O desafio de Manish Arora, o novo diretor da grife Paco Rabanne

Favorito dos artistas de Bollywood, que adoram suas cores vibrantes, o estilista indiano Manish Arora, que apresenta sua coleção nesta quinta-feira na Semana de Moda de Paris, tem um novo desafio pela frente: criar sua primeira coleção para a tradicional grife espanhola Paco Rabanne.

Arora parece que vai assumir o cargo com a mesma agilidade com que flana por seu ateliê parisiense, ajustando um corpete, corrigindo um decote ou vigiando, com olhos críticos, belas mulheres vestidas com roupas criadas para sua própria marca, uma delas em um corpete preto em forma de gaiola, de onde saem papagaios verdes.

Criar para a marca Manish Arora e para a de Paco Rabanne, que pertence ao grupo catalão Puig e o nomeou diretor artístico em fevereiro, significa um "trabalho dobrado", ainda que a ideia que permeia as duas coleções seja a mesma, explica o estilista indiano.

"São dois desfiles, duas equipes, dois ateliês, dois escritórios", disse Arora em entrevista à AFP em seu ateliê em Paris, na véspera do início dos desfiles da Semana de Moda parisiense, que acontecem até a próxima quarta-feira.

"A única coisa em comum (entre as duas coleções) sou eu", disse Arora, que divide seu tempo entre Paris e Nova Délhi, onde tem um grande ateliê e fabrica parte das duas coleções. O estilista disse que as duas são muito distintas. "Mas a concepção é a mesma: um trabalho com as formas, artesanal, em um espírito quase de alta costura", disse o estilista, que vestia preto com sapatilhas douradas, relógio grande e anel dourado.

"Eu gosto de ouro", confessou Arora, que apesar da formação em Nova Délhi começou desfilando na Semana de Moda de Londres, em 2005, antes de optar, dois anos mais tarde, por Paris, capital da Alta-Costura.

O único indiano a desfilar na Semana de Moda de Paris criou para sua marca própria uma coleção inspirada na pele humana, em todas as suas matizes, desde cores fluorescentes até branco e preto.

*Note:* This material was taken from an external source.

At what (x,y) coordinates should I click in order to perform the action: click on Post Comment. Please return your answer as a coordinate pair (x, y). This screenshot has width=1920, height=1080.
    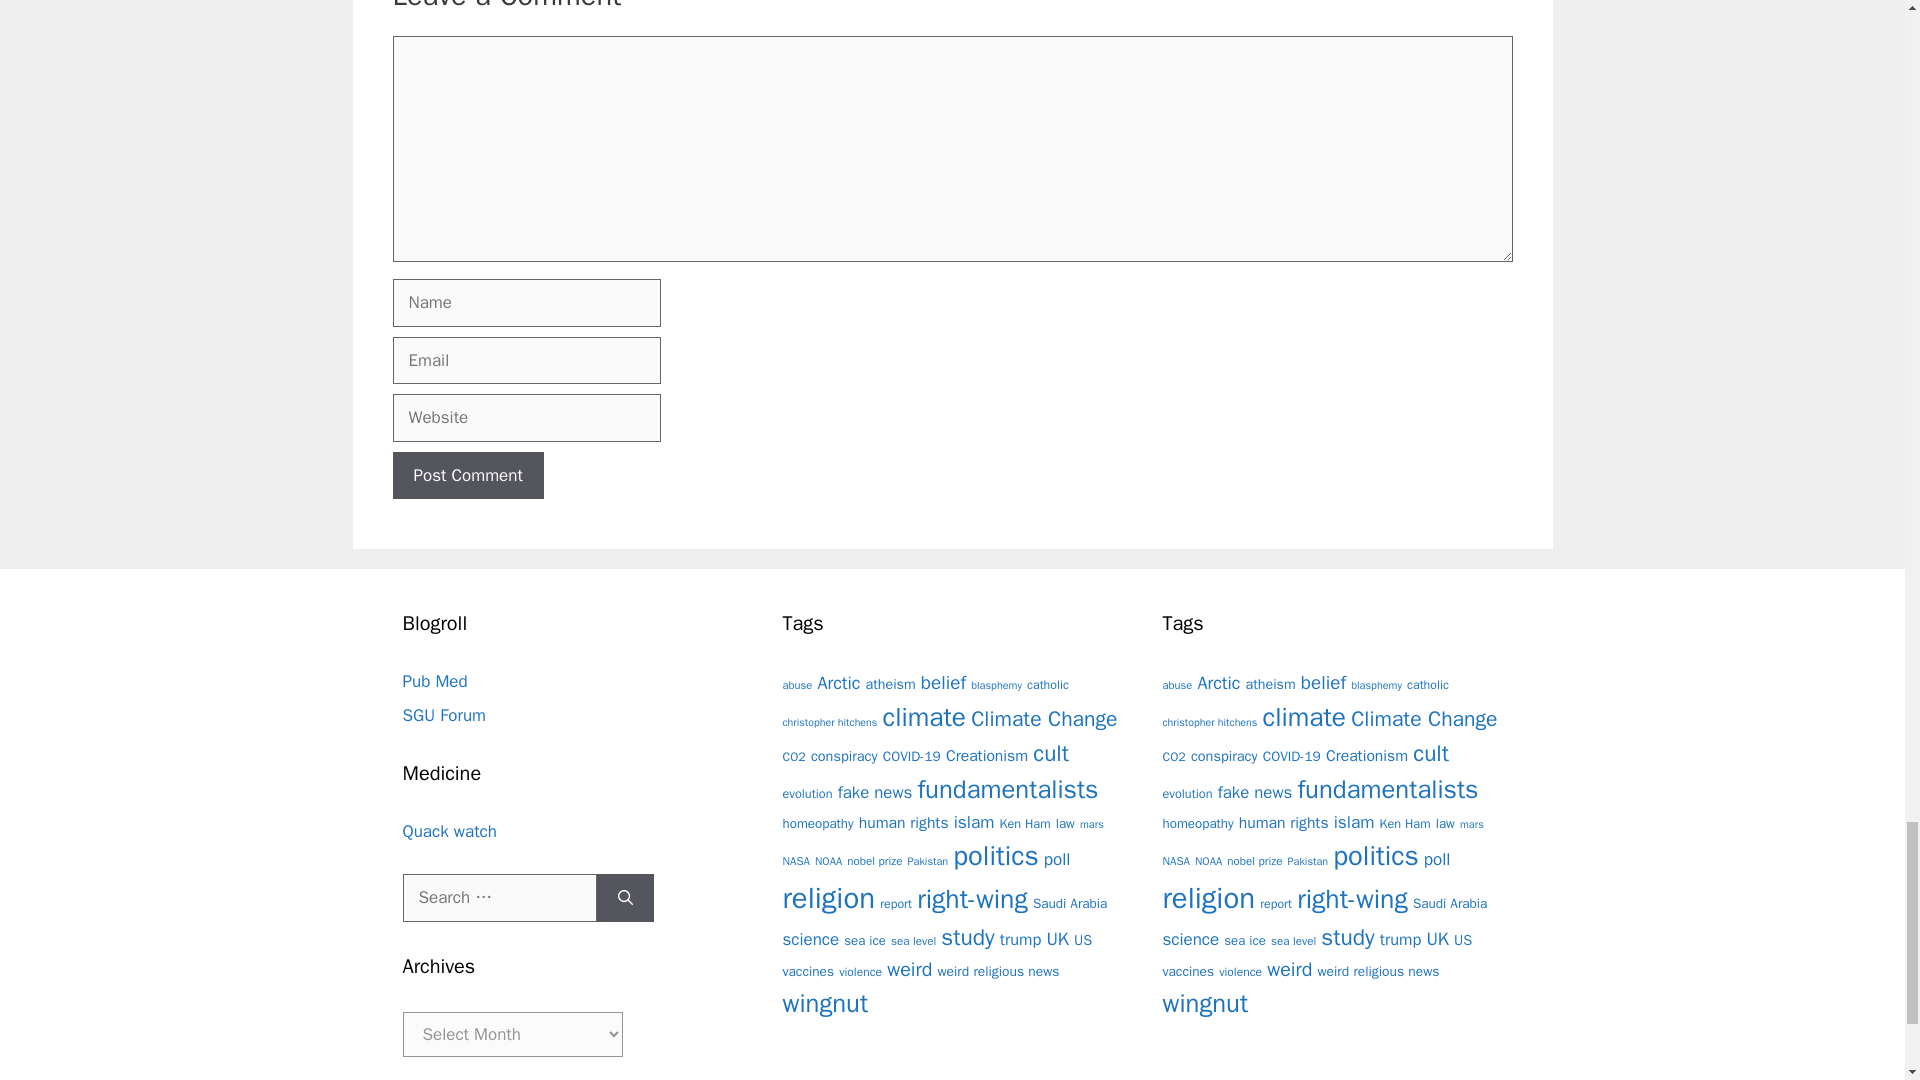
    Looking at the image, I should click on (467, 476).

"É uma coleção louca, mar crível, que se pode usar", disse Arora, que utilizou tecidos como sedas, chifons e algodão, de olho no mercado europeu.

E para o desfile da Paco Rabanne, marca fundada nos anos 1960 pelo espanhol basco Francisco Rabaneda Cuervo, o famoso Paco, de mãe costureira-chefe no ateliê do histórico estilista Cristóbal Balenciaga, o que propõe Arora?

O estilista não quis falar muito sobre essa coleção, que vai apresentar na próxima terça-feira, limitando-se a dizer que sua fonte de inspiração foram as "formas orgânicas" das esculturas do artista indiano Anish Kapoor, a quem admira muito. "Consultei arquivos. Queria imaginar o que faria Paco Rabanne em 2012", disse, acrescentando que vai oferecer "o brilho do metal, com certeza, mas de maneira não literal".

Este será o primeiro desfile em cinco anos da marca espanhola, que após a saída de Rabanne em 2000 fez algumas tentativas para encontrar um estilista que correspondesse ao que queria propor, mas nenhuma das tentativas teve sucesso, então a marca suspendeu seus desfiles em 2005.

Até que, este ano, a marca espanhola se decidiu pelo indiano Manish Arora, transformando-o em uma das estrelas da temporada de moda parisiense.